Pitch determination apparatus and method using spectro-temporal autocorrelation
Abstract
A pitch determination apparatus and method using spectro-temporal autocorrelation to prevent pitch determination errors are provided. The pitch determination apparatus using spectro-temporal autocorrelation includes a formant bandwidth extension unit for extending a formant bandwidth to reduce the influence of the first formant with respect to an input voice, a temporal autocorrelation calculation unit for calculating an autocorrelation value of a time axial voice within a candidate pitch range with respect to a time axial speech signal output from the formant bandwidth extension unit, a spectral autocorrelation calculation unit for transforming the time axial speech signal output from the formant bandwidth extension unit into a frequency axial signal, and calculating an autocorrelation value between frequency axis amplitude spectrums within the candidate pitch range, an autocorrelation value synthesis unit for summing the autocorrelation values obtained by the temporal and spectral autocorrelation calculation units and obtaining a spectro-temporal autocorrelation value, and a pitch determination unit for determining a pitch having a maximum spectro-temporal autocorrelation value as a final pitch. According to this apparatus, pitch determination errors are reduced by determining a pitch using the temporal and spectral autocorrelation values, thus improving the quality of speech communication.
Claims
exact text as granted — not AI-modifiedWhat is claimed is:
1. A pitch determination apparatus using spectro-temporal autocorrelation, comprising:
a formant bandwidth extension unit for extending a formant bandwidth to reduce the influence of a first formant with respect to an input voice;
a temporal autocorrelation calculation unit for calculating an autocorrelation value of a time axial voice within a candidate pitch range with respect to a time axial speech signal output from the formant bandwidth extension unit;
a spectral autocorrelation calculation unit for transforming the time axial speech signal output from the formant bandwidth extension unit into a frequency axial signal, and calculating an autocorrelation value between frequency axis amplitude spectrums within the candidate pitch range;
an autocorrelation value synthesis unit for summing the autocorrelation values obtained by the temporal and spectral autocorrelation calculation units and obtaining a spectro-temporal autocorrelation value; and
a pitch determination unit for determining a pitch having a maximum spectro-temporal autocorrelation value as a final pitch.
2. The pitch determination apparatus using spectro-temporal autocorrelation as claimed in claim 1 , wherein the formant bandwidth extension unit extends the formant bandwidth using a perceptual weighting filter.

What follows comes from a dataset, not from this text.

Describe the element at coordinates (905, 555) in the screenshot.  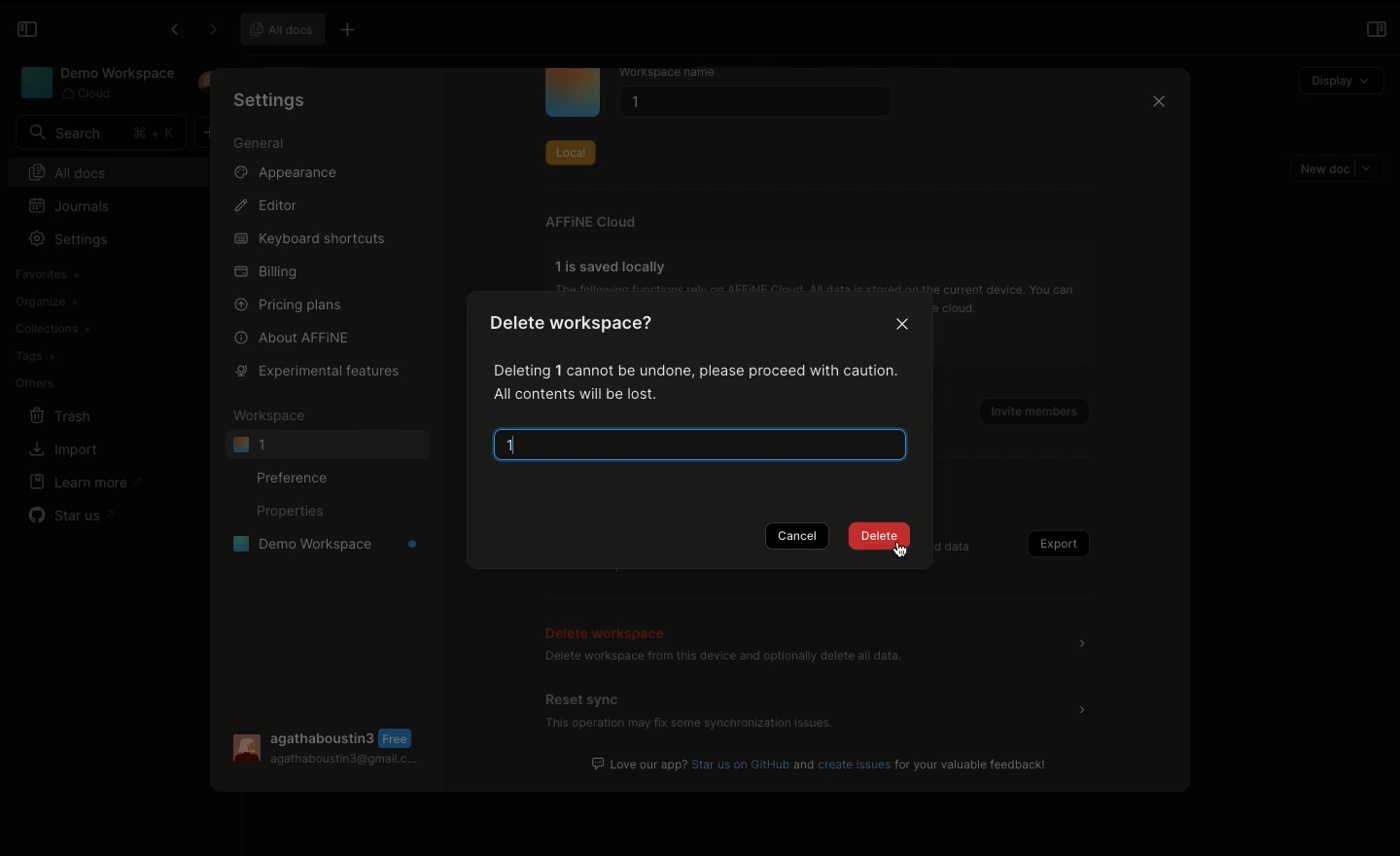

3. The pitch determination apparatus using spectro-temporal autocorrelation as claimed in claim 2 , wherein the perceptual weighting filter is realized as follows: F ( z ) = 1 - ∑ i = 1 p a i z - i 1 - ∑ i = 1 p a i y i z - i
(here, a i is a linear prediction coefficient, and γ, being between 0 and 1, can control planarization of a spectrum).

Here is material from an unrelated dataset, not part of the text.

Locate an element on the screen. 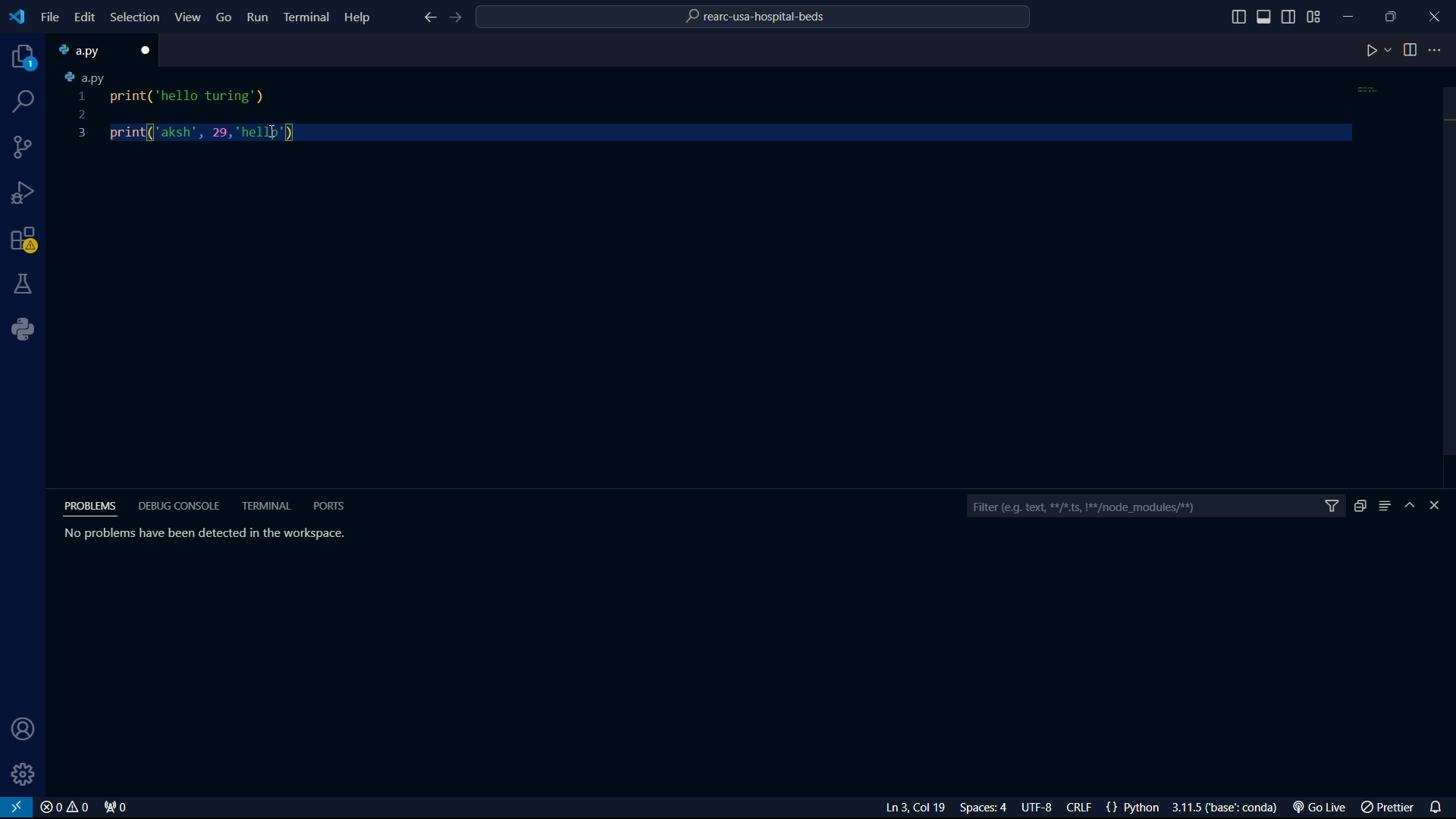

4. The pitch determination apparatus using spectro-temporal autocorrelation as claimed in claim 1 , wherein the temporal autocorrelation calculation unit comprises:
a first zero-mean signal transformer for transforming the time axial speech signal output by the formant bandwidth extension unit into a zero-mean signal; and
a first autocorrelation calculator for calculating an autocorrelation value of a candidate pitch using the time axial zero-mean signal output by the first zero-mean signal transformer.
5. The pitch determination apparatus using spectro-temporal autocorrelation as claimed in claim 1 , wherein the spectral autocorrelation calculation unit comprises:
a Fourier transformer for transforming the time axial speech signal output by the formant bandwidth extension unit into a frequency axial speech signal;
a second zero-mean signal transformer for transforming the frequency axial speech signal output by the Fourier transformer into a zero-mean signal; and
a second autocorrelation calculator for calculating an autocorrelation value of a candidate pitch using the frequency axial zero-mean signal output by the second zero-mean signal transformer.
6. A method of determining a pitch with respect to an input speech signal using spectro-temporal autocorrelation, comprising the steps of:
extending a formant bandwidth to reduce an influence of a first formant with respect to the input speech signal;
calculating temporal autocorrelation values with respect to a candidate pitch from a speech signal whose formant bandwidth is extended;
calculating spectral autocorrelation values with respect to the candidate pitch from the speech signal whose formant bandwidth is extended;
obtaining spectro-temporal autocorrelation values with respect to the candidate pitch using the temporal and spectral autocorrelation values; and
determining a candidate pitch having a maximum spectro-temporal autocorrelation value as a pitch.
7. The pitch determination method using spectro-temporal autocorrelation as claimed in claim 6 , wherein the temporal autocorrelation value calculation step comprises:
a first zero-mean calculation step of calculating a zero-mean signal of sf(n), being a speech signal having an extended formant, using the following Equation: s f ( n ) = s f ( n ) - 1 N ∑ p = 0 N - 1 s f ( p ) , p = 0 , 1 , … , N - 1
wherein N is the number of voice samples; and
a first autocorrelation calculation step of calculating a temporal autocorrelation value with respect to a candidate pitch ( T ) of s f (n), being a speech signal having an extended formant, using the following Equation: R T ( T ) = ∑ n = 0 N - T - 1 s f ( n ) s f ( n + T ) ∑ n = 0 N - T - 1 s f ( n ) 2 ∑ n = 0 N - T - 1 s f ( n + T ) 2
wherein N is the number of speech samples.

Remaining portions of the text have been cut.